* SUPPLIED RECORDS *
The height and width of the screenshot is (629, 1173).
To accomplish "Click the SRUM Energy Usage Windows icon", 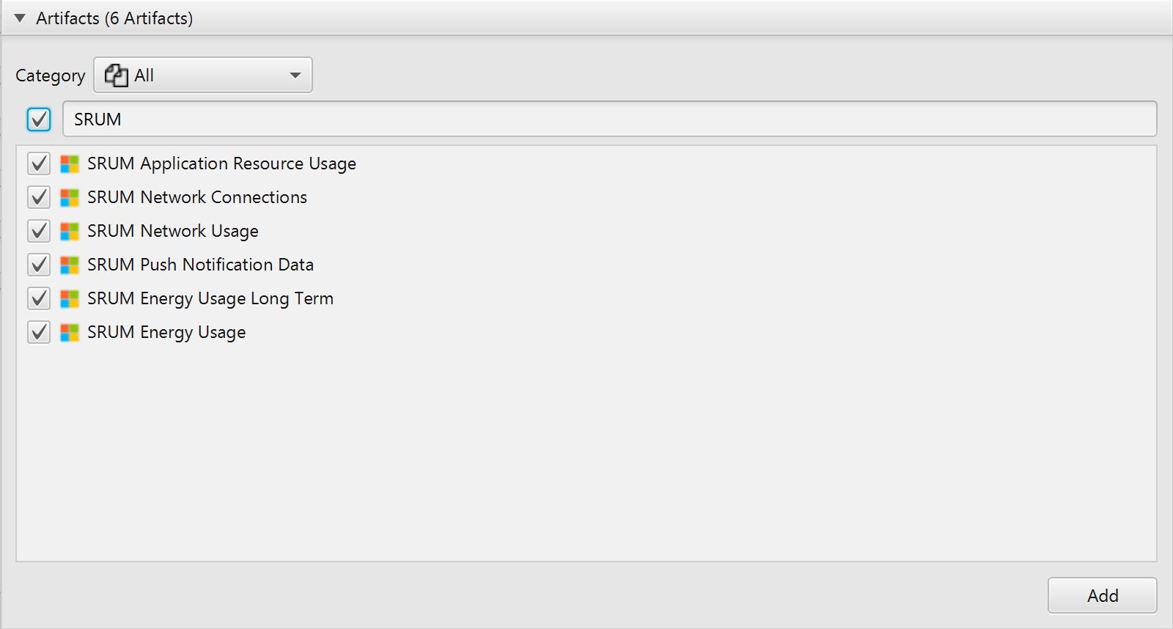I will [x=70, y=332].
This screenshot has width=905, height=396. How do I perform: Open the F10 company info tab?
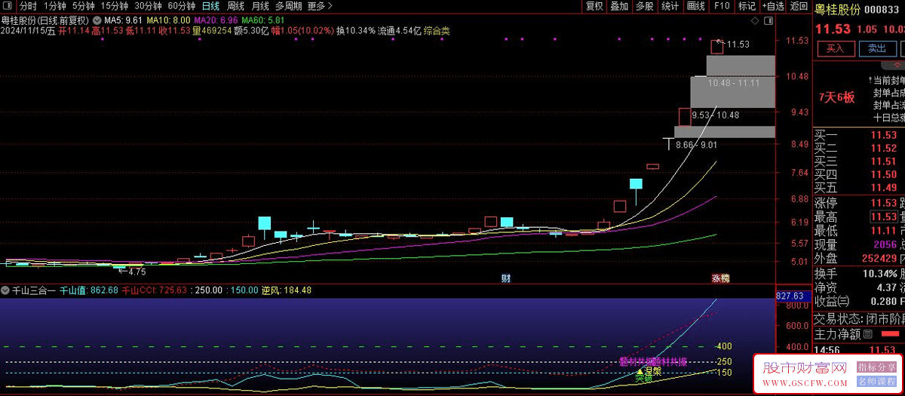(722, 6)
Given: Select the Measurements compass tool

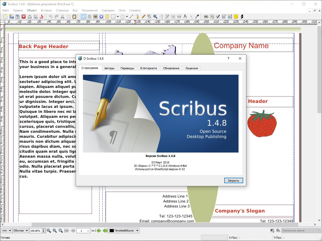Looking at the screenshot, I should click(x=185, y=17).
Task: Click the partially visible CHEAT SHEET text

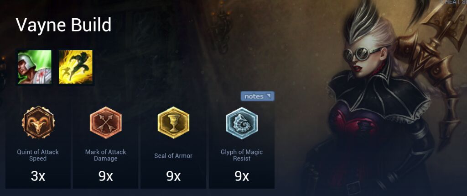Action: [453, 2]
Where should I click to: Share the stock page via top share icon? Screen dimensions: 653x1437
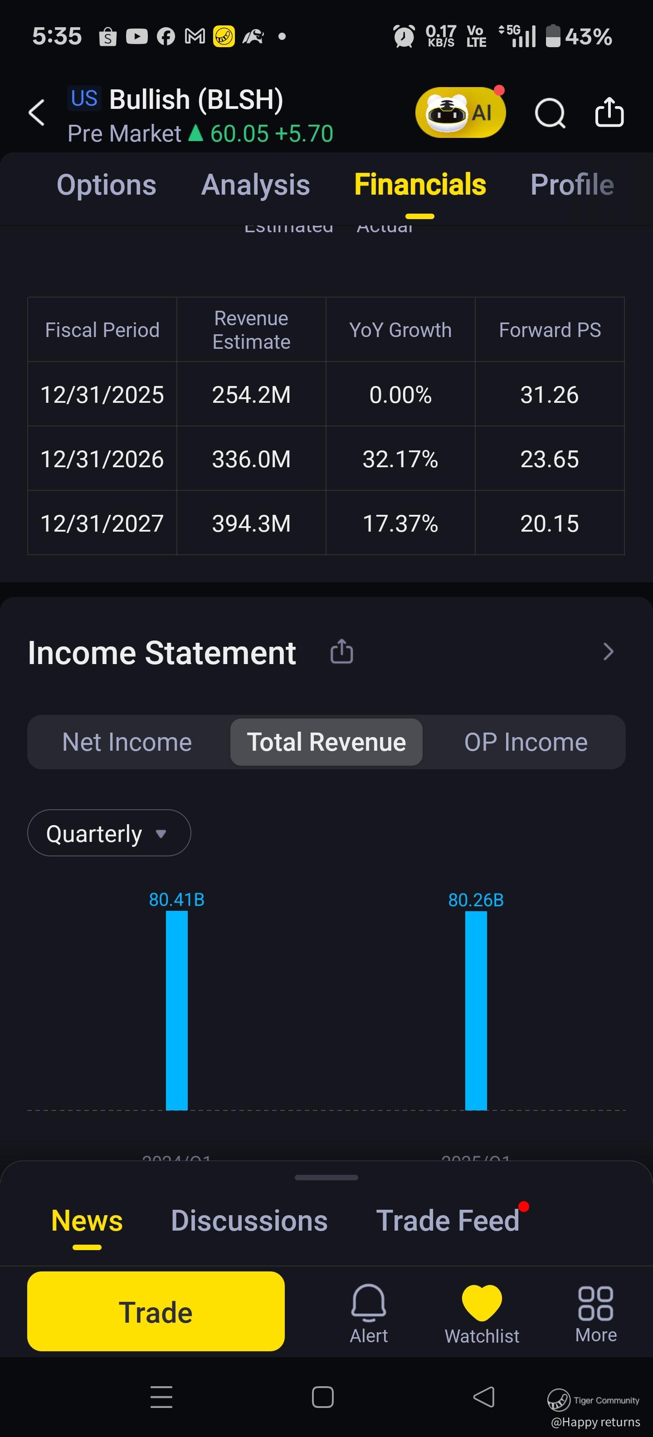pos(609,112)
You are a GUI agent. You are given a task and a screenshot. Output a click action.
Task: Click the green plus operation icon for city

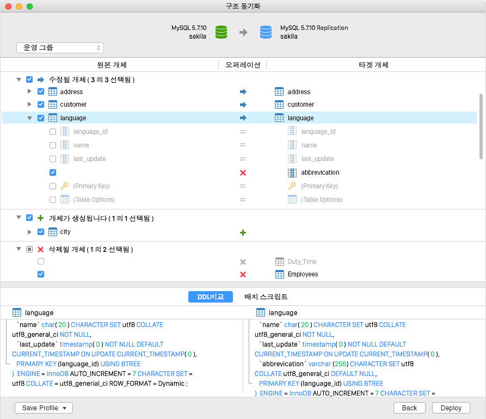243,232
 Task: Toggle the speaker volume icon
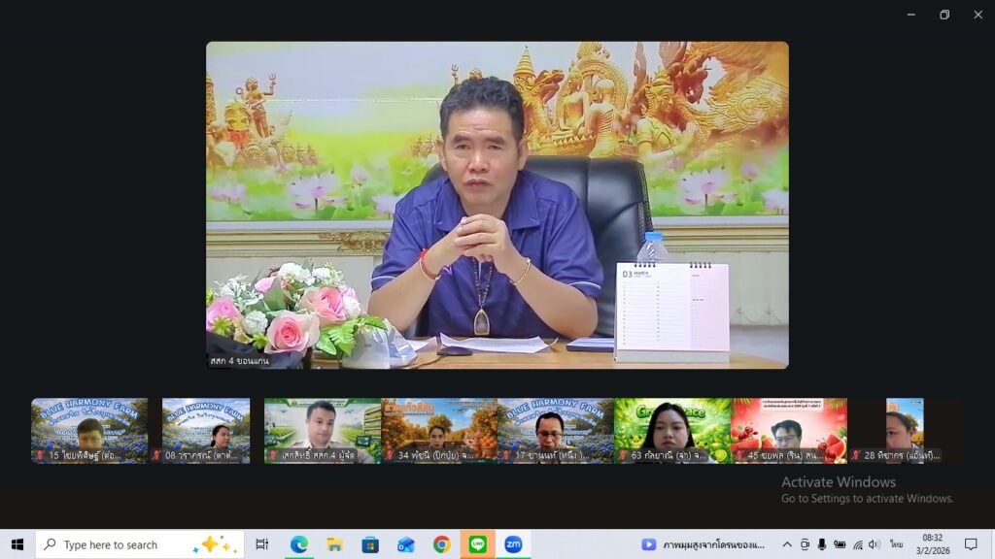tap(874, 544)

* PROBLEM *
Output only the lines running from the line with "You are a GUI" through the last line of the entries above, inclusive, with pictures excluded.

* RESULT *
You are a GUI agent. You are given a task and a screenshot. Output a click action.
Task: Click the green plus operation icon for city

243,232
 Task: Toggle the speaker volume icon
tap(874, 544)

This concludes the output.